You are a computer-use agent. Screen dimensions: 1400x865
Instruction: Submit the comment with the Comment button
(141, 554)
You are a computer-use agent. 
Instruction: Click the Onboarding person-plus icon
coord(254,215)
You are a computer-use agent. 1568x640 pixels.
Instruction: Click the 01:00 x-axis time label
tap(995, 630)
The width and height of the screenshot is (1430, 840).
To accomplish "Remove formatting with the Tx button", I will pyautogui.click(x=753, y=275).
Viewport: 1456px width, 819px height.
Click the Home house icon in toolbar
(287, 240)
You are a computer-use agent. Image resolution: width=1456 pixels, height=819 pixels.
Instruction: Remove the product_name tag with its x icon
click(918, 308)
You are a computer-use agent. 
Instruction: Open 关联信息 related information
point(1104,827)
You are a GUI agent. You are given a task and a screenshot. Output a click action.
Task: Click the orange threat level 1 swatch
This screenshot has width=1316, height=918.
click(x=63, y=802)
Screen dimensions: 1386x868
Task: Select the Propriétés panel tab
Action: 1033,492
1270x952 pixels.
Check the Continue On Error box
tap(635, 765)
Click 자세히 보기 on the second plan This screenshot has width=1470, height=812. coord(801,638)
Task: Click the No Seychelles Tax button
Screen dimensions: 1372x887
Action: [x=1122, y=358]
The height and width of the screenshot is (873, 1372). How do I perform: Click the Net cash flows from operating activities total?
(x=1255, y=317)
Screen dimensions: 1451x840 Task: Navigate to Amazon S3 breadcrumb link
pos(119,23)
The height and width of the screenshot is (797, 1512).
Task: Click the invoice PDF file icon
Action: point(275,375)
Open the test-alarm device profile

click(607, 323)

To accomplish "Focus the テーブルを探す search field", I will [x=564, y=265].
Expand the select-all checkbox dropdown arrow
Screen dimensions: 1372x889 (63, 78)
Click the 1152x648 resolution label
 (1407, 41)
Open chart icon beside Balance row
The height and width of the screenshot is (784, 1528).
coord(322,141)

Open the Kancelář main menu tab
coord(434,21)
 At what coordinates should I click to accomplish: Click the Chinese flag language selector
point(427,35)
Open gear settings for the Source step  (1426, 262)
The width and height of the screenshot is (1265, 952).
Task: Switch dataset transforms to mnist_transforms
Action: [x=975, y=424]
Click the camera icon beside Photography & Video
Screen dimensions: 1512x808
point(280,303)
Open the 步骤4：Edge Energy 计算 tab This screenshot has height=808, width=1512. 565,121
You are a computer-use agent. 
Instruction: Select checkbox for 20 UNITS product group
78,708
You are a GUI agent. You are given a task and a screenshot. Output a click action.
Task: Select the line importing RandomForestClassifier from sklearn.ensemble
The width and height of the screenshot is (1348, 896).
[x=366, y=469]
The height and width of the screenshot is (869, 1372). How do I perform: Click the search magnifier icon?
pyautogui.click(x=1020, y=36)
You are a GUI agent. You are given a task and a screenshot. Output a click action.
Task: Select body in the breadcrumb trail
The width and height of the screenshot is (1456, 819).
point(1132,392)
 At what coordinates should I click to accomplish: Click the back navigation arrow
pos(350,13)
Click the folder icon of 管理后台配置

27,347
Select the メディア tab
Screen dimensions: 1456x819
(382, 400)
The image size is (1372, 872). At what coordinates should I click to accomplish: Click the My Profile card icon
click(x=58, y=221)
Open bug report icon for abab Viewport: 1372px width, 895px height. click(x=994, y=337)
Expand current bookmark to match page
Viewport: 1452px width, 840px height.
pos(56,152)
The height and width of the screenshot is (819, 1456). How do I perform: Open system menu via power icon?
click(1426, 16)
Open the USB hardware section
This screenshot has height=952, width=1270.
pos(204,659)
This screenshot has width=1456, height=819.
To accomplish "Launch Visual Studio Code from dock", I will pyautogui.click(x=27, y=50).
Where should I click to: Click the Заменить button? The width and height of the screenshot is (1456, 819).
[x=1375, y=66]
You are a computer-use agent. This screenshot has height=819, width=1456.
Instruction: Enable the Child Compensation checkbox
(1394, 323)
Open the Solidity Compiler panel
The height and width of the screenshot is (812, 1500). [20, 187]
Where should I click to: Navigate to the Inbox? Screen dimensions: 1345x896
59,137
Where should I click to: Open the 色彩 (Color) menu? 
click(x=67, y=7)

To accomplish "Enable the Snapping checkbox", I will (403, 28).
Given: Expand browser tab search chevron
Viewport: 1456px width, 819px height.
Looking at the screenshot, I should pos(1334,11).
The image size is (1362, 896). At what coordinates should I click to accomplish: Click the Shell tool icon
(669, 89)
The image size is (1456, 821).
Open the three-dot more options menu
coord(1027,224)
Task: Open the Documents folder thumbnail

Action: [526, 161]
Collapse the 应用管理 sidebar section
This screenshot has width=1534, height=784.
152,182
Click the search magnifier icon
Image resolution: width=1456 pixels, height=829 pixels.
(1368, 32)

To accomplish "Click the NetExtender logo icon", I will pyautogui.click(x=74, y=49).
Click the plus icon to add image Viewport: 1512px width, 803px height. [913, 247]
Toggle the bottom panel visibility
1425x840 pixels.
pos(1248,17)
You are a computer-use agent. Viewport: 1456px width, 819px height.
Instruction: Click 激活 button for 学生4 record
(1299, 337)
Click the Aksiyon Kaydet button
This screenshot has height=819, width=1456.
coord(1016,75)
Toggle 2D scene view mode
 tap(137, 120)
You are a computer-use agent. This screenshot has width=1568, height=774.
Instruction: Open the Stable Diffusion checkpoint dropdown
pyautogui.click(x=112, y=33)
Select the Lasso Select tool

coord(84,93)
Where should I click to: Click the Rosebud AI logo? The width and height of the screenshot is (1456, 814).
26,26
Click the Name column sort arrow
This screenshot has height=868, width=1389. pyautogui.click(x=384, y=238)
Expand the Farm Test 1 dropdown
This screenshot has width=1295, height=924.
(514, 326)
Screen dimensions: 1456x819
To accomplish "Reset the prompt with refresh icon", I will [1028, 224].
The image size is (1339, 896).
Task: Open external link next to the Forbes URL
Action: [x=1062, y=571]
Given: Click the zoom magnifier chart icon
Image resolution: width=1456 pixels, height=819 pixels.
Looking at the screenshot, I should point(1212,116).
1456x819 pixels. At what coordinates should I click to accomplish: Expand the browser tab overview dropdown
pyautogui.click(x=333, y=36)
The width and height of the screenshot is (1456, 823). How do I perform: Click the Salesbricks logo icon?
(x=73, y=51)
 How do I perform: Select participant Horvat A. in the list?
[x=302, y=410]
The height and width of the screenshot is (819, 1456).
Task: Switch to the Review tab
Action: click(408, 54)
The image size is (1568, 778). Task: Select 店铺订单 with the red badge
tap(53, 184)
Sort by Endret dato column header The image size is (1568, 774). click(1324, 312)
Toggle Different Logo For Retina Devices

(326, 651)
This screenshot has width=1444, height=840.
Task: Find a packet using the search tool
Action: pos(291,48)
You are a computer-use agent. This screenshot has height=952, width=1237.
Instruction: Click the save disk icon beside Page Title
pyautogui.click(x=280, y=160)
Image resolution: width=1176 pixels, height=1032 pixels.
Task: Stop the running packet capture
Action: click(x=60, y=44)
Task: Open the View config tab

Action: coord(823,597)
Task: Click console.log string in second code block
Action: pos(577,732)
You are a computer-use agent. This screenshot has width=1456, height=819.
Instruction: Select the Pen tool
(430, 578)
^^^^^^^^
> [Exercise instructions]:
Restate all of the material, keeping every word intact.

> [Response for this exercise]:
You are a computer-use agent. Screen dimensions: 1400x865
Instruction: Submit the comment with the Comment button
(141, 554)
You are a computer-use agent. 
Instruction: Click the Onboarding person-plus icon
coord(254,215)
You are a computer-use agent. 1568x640 pixels.
Instruction: Click the 01:00 x-axis time label
tap(995, 630)
The width and height of the screenshot is (1430, 840).
To accomplish "Remove formatting with the Tx button", I will pyautogui.click(x=753, y=275).
Viewport: 1456px width, 819px height.
Click the Home house icon in toolbar
(287, 240)
You are a computer-use agent. Image resolution: width=1456 pixels, height=819 pixels.
Instruction: Remove the product_name tag with its x icon
click(918, 308)
You are a computer-use agent. 
Instruction: Open 关联信息 related information
point(1104,827)
You are a GUI agent. You are given a task and a screenshot. Output a click action.
Task: Click the orange threat level 1 swatch
This screenshot has width=1316, height=918.
click(x=63, y=802)
Screen dimensions: 1386x868
Task: Select the Propriétés panel tab
Action: 1033,492
1270x952 pixels.
Check the Continue On Error box
tap(635, 765)
Click 자세히 보기 on the second plan This screenshot has width=1470, height=812. coord(801,638)
Task: Click the No Seychelles Tax button
Screen dimensions: 1372x887
Action: [x=1122, y=358]
The height and width of the screenshot is (873, 1372). How do I perform: Click the Net cash flows from operating activities total?
(x=1255, y=317)
Screen dimensions: 1451x840 Task: Navigate to Amazon S3 breadcrumb link
pos(119,23)
The height and width of the screenshot is (797, 1512).
Task: Click the invoice PDF file icon
Action: point(275,375)
Open the test-alarm device profile

click(607, 323)

To accomplish "Focus the テーブルを探す search field", I will [x=564, y=265].
Expand the select-all checkbox dropdown arrow
Screen dimensions: 1372x889 (63, 78)
Click the 1152x648 resolution label
 (1407, 41)
Open chart icon beside Balance row
The height and width of the screenshot is (784, 1528).
coord(322,141)

Open the Kancelář main menu tab
coord(434,21)
 At what coordinates should I click to accomplish: Click the Chinese flag language selector
point(427,35)
Open gear settings for the Source step  (1426, 262)
The width and height of the screenshot is (1265, 952).
Task: Switch dataset transforms to mnist_transforms
Action: [x=975, y=424]
Click the camera icon beside Photography & Video
Screen dimensions: 1512x808
point(280,303)
Open the 步骤4：Edge Energy 计算 tab This screenshot has height=808, width=1512. 565,121
You are a computer-use agent. 
Instruction: Select checkbox for 20 UNITS product group
78,708
You are a GUI agent. You are given a task and a screenshot. Output a click action.
Task: Select the line importing RandomForestClassifier from sklearn.ensemble
The width and height of the screenshot is (1348, 896).
[x=366, y=469]
The height and width of the screenshot is (869, 1372). How do I perform: Click the search magnifier icon?
pyautogui.click(x=1020, y=36)
You are a GUI agent. You are given a task and a screenshot. Output a click action.
Task: Select body in the breadcrumb trail
The width and height of the screenshot is (1456, 819).
point(1132,392)
 At what coordinates should I click to accomplish: Click the back navigation arrow
pos(350,13)
Click the folder icon of 管理后台配置

27,347
Select the メディア tab
Screen dimensions: 1456x819
(382, 400)
The image size is (1372, 872). At what coordinates should I click to accomplish: Click the My Profile card icon
click(x=58, y=221)
Open bug report icon for abab Viewport: 1372px width, 895px height. click(x=994, y=337)
Expand current bookmark to match page
Viewport: 1452px width, 840px height.
pos(56,152)
The height and width of the screenshot is (819, 1456). How do I perform: Open system menu via power icon?
click(1426, 16)
Open the USB hardware section
This screenshot has height=952, width=1270.
pos(204,659)
This screenshot has width=1456, height=819.
To accomplish "Launch Visual Studio Code from dock", I will pyautogui.click(x=27, y=50).
Where should I click to: Click the Заменить button? The width and height of the screenshot is (1456, 819).
[x=1375, y=66]
You are a computer-use agent. This screenshot has height=819, width=1456.
Instruction: Enable the Child Compensation checkbox
(1394, 323)
Open the Solidity Compiler panel
The height and width of the screenshot is (812, 1500). [20, 187]
Where should I click to: Navigate to the Inbox? Screen dimensions: 1345x896
59,137
Where should I click to: Open the 色彩 (Color) menu? 
click(x=67, y=7)

To accomplish "Enable the Snapping checkbox", I will (403, 28).
Given: Expand browser tab search chevron
Viewport: 1456px width, 819px height.
Looking at the screenshot, I should pos(1334,11).
The image size is (1362, 896). At what coordinates should I click to accomplish: Click the Shell tool icon
(669, 89)
The image size is (1456, 821).
Open the three-dot more options menu
coord(1027,224)
Task: Open the Documents folder thumbnail

Action: [526, 161]
Collapse the 应用管理 sidebar section
This screenshot has width=1534, height=784.
152,182
Click the search magnifier icon
Image resolution: width=1456 pixels, height=829 pixels.
(1368, 32)

To accomplish "Click the NetExtender logo icon", I will pyautogui.click(x=74, y=49).
Click the plus icon to add image Viewport: 1512px width, 803px height. [913, 247]
Toggle the bottom panel visibility
1425x840 pixels.
pos(1248,17)
You are a computer-use agent. Viewport: 1456px width, 819px height.
Instruction: Click 激活 button for 学生4 record
(1299, 337)
Click the Aksiyon Kaydet button
This screenshot has height=819, width=1456.
coord(1016,75)
Toggle 2D scene view mode
 tap(137, 120)
You are a computer-use agent. This screenshot has width=1568, height=774.
Instruction: Open the Stable Diffusion checkpoint dropdown
pyautogui.click(x=112, y=33)
Select the Lasso Select tool

coord(84,93)
Where should I click to: Click the Rosebud AI logo? The width and height of the screenshot is (1456, 814).
26,26
Click the Name column sort arrow
This screenshot has height=868, width=1389. pyautogui.click(x=384, y=238)
Expand the Farm Test 1 dropdown
This screenshot has width=1295, height=924.
(514, 326)
Screen dimensions: 1456x819
To accomplish "Reset the prompt with refresh icon", I will [1028, 224].
The image size is (1339, 896).
Task: Open external link next to the Forbes URL
Action: [x=1062, y=571]
Given: Click the zoom magnifier chart icon
Image resolution: width=1456 pixels, height=819 pixels.
Looking at the screenshot, I should point(1212,116).
1456x819 pixels. At what coordinates should I click to accomplish: Expand the browser tab overview dropdown
pyautogui.click(x=333, y=36)
The width and height of the screenshot is (1456, 823). How do I perform: Click the Salesbricks logo icon?
(x=73, y=51)
 How do I perform: Select participant Horvat A. in the list?
[x=302, y=410]
The height and width of the screenshot is (819, 1456).
Task: Switch to the Review tab
Action: click(408, 54)
The image size is (1568, 778). Task: Select 店铺订单 with the red badge
tap(53, 184)
Sort by Endret dato column header The image size is (1568, 774). click(1324, 312)
Toggle Different Logo For Retina Devices

(326, 651)
This screenshot has width=1444, height=840.
Task: Find a packet using the search tool
Action: pos(291,48)
You are a computer-use agent. This screenshot has height=952, width=1237.
Instruction: Click the save disk icon beside Page Title
pyautogui.click(x=280, y=160)
Image resolution: width=1176 pixels, height=1032 pixels.
Task: Stop the running packet capture
Action: click(x=60, y=44)
Task: Open the View config tab

Action: coord(823,597)
Task: Click console.log string in second code block
Action: pos(577,732)
You are a computer-use agent. This screenshot has width=1456, height=819.
Instruction: Select the Pen tool
(430, 578)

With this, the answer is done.